## Start TASK INPUT
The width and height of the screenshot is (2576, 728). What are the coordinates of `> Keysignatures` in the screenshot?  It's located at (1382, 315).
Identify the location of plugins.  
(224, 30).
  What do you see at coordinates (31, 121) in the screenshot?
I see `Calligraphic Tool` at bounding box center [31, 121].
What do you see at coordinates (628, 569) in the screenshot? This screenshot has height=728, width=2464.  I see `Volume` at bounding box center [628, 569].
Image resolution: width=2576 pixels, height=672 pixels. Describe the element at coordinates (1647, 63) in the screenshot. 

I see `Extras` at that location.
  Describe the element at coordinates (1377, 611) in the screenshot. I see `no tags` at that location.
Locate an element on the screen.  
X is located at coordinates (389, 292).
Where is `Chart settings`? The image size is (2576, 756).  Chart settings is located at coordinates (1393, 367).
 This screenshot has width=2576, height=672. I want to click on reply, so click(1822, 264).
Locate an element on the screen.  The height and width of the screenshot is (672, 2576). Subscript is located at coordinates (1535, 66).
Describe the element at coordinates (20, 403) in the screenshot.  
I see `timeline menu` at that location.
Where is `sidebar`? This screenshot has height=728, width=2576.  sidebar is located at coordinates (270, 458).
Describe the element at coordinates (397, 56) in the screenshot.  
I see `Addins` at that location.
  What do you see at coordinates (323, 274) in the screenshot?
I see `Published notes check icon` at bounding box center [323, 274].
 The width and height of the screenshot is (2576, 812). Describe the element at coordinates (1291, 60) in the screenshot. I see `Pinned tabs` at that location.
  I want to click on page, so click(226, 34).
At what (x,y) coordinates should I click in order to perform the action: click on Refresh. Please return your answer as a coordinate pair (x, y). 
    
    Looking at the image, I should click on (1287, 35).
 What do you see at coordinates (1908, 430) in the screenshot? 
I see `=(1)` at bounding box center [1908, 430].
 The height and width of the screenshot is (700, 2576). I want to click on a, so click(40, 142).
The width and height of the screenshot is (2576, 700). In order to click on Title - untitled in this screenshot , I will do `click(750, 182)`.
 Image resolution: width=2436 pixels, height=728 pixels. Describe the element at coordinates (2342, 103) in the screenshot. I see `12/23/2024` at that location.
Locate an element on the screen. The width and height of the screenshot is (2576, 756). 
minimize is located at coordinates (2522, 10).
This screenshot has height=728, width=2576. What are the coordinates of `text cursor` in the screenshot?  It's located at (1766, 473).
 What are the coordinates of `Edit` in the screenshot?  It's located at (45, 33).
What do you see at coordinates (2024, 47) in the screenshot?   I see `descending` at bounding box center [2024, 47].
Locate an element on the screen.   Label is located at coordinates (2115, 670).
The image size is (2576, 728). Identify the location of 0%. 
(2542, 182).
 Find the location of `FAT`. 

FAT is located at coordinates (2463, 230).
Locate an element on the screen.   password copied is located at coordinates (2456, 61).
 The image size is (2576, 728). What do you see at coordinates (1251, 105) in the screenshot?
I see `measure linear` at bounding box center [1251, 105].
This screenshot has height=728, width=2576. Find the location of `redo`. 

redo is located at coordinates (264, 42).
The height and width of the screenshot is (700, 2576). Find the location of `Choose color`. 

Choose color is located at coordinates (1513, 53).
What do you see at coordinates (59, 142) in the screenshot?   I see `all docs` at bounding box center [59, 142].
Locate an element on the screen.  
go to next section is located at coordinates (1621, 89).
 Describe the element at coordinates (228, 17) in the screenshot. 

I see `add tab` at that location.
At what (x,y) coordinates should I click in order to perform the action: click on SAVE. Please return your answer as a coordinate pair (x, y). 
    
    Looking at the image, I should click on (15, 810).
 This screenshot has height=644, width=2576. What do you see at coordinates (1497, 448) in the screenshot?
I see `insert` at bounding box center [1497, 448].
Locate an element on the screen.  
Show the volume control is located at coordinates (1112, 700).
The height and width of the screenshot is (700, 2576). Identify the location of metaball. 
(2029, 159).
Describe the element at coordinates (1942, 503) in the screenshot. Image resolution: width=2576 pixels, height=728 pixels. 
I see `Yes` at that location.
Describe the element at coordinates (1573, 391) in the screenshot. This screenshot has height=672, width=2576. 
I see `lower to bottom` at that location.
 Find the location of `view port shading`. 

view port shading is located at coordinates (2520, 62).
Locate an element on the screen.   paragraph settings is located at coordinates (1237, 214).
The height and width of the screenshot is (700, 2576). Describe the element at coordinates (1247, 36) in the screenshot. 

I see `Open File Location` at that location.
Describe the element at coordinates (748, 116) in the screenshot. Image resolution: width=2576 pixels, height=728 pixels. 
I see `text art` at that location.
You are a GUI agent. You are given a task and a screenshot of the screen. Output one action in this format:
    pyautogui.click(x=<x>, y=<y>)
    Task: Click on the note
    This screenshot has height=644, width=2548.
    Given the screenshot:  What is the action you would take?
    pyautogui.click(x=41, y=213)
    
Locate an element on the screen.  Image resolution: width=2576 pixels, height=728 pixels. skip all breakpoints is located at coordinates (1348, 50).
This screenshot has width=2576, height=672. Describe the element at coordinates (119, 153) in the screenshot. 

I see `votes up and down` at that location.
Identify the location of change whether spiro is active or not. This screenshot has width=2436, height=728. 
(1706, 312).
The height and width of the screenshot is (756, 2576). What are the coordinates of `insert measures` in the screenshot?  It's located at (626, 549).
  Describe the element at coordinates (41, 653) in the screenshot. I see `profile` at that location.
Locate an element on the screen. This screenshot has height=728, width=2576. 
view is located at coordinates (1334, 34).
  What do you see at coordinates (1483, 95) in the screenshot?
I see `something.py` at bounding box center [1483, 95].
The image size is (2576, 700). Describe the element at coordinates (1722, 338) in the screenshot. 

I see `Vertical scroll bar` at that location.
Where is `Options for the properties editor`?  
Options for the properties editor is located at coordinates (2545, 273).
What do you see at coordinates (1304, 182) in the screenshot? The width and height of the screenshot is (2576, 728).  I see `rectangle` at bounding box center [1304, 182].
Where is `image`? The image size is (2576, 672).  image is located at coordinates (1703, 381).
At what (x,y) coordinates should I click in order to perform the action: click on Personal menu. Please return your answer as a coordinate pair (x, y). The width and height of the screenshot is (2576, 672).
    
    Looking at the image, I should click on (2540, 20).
## End TASK INPUT
AIM
Count the lines of the listing above that contain the string "pixels", and give only that number.

TASK SOLUTION
5